Now that you have created a strategy by answering the 5W's and have selected which system you wish to work with, it is time to consider your surroundings. There are several important aspects to consider:
- Find out what is offered by the exhibition organizers. For instance, will the booth number be an actual frame sign or a printed sheet taped on to the side of your booth, do they offer onsite solutions for your in-booth signage requirements, etc.
- Study the rules & regulations published by the organizers to make sure the signs you select are not in violation. For instance: Are their height limitations? Can you hang signs from the ceiling? Can you mount sign frames onto the provided booth walls? Etc.
- Study your floor plan and decide where you should place signs and what size they should be in order to be most attractive without taking away from the product/service you are presenting.
Finally, it is your responsibility to make sure the signs are adding value.
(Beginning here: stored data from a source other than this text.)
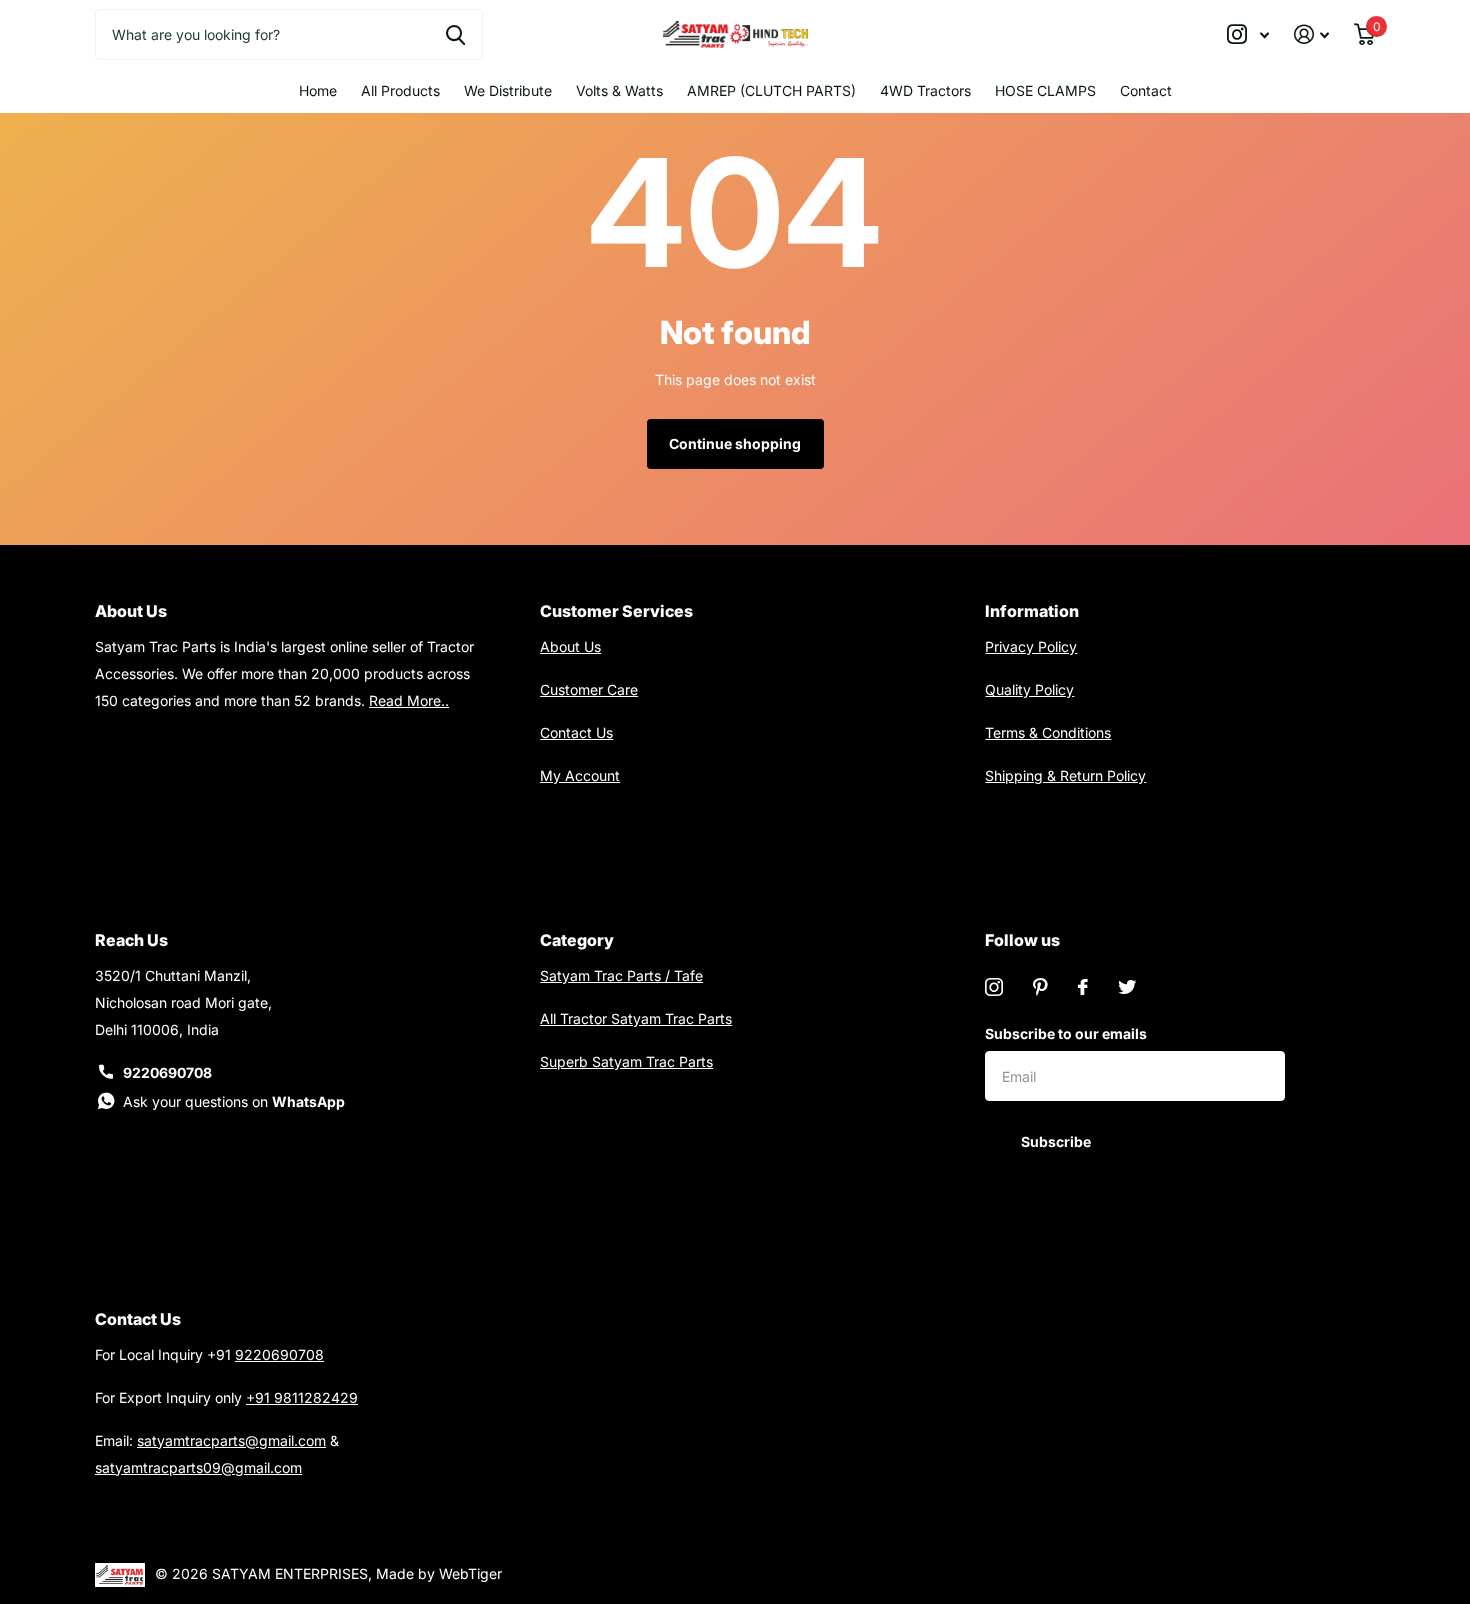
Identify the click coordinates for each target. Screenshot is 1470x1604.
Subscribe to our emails (1066, 1033)
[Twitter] (1127, 987)
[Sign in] (1312, 34)
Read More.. (409, 700)
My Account (580, 775)
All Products (400, 90)
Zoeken (455, 34)
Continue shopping (735, 443)
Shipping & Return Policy (1065, 775)
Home (318, 90)
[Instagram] (994, 987)
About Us (570, 646)
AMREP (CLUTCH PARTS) (771, 90)
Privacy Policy (1031, 646)
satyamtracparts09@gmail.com (198, 1467)
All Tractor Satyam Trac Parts (636, 1018)
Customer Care (589, 689)
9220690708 (167, 1072)
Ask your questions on (234, 1101)
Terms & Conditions (1048, 732)
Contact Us (576, 732)
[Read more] (1248, 34)
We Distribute (508, 90)
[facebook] (1083, 987)
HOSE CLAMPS (1045, 90)
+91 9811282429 (302, 1397)
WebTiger (470, 1573)
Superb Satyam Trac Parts (626, 1061)
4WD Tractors (925, 90)
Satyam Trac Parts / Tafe (621, 975)
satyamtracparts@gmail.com (231, 1440)
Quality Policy (1029, 689)
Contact (1146, 90)
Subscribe (1057, 1141)
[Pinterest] (1040, 987)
Start off by making sure your sign do NOT become an obstacle preventing easy access to your booth, i.e. keep the pathways clear. Next, if you have included pylons (i.e. tower/totem signs) in your floor design—make sure you have room for them inside your booth, as show organizers are very strict on having the isle ways clear. Also, you have to keep in mind that you will not be allowed to mount them to the floor, so you have to have them built on an extra wide basis to prevent an accident. Similarly, if you intend to have flashing lights of any sort, you should make sure that they are welcoming/attractive and not blinding/irritating. Similar restrictions and considerations exist for each sign element you include in your design and it is your job to figure out the advantages and disadvantages of each solution considered.
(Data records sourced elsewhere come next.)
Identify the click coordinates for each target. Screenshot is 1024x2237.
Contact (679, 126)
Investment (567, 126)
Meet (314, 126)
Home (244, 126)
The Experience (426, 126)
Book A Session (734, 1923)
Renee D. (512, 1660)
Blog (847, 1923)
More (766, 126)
Accordingly, you should probably consult a sign manufacturer who will be willing to assist you with your design needs and who has exhibition experience. When it comes to locating the supplier or sign system you wish to work with > select a sign manufacturer and system which have experience and can provide you with booth the products you need and the consultation you require.
One final word of advice, review your strategy and booth drawing one more time before you submit it and considers the following question: Are your signs drawing attention from your product? Your biggest mistake will be to have an amazing booth which is attractive, trendy and eye-catching which draws all the attention away from your product/service you are actually promoting. Don't get me wrong, the booth should be amazing, but only in a way that contributes to brand awareness, creates interest in your product and leaves a memorable impression. We want people walking away thinking about your product and not just how amazing your booth looked or how tasty the refreshments were.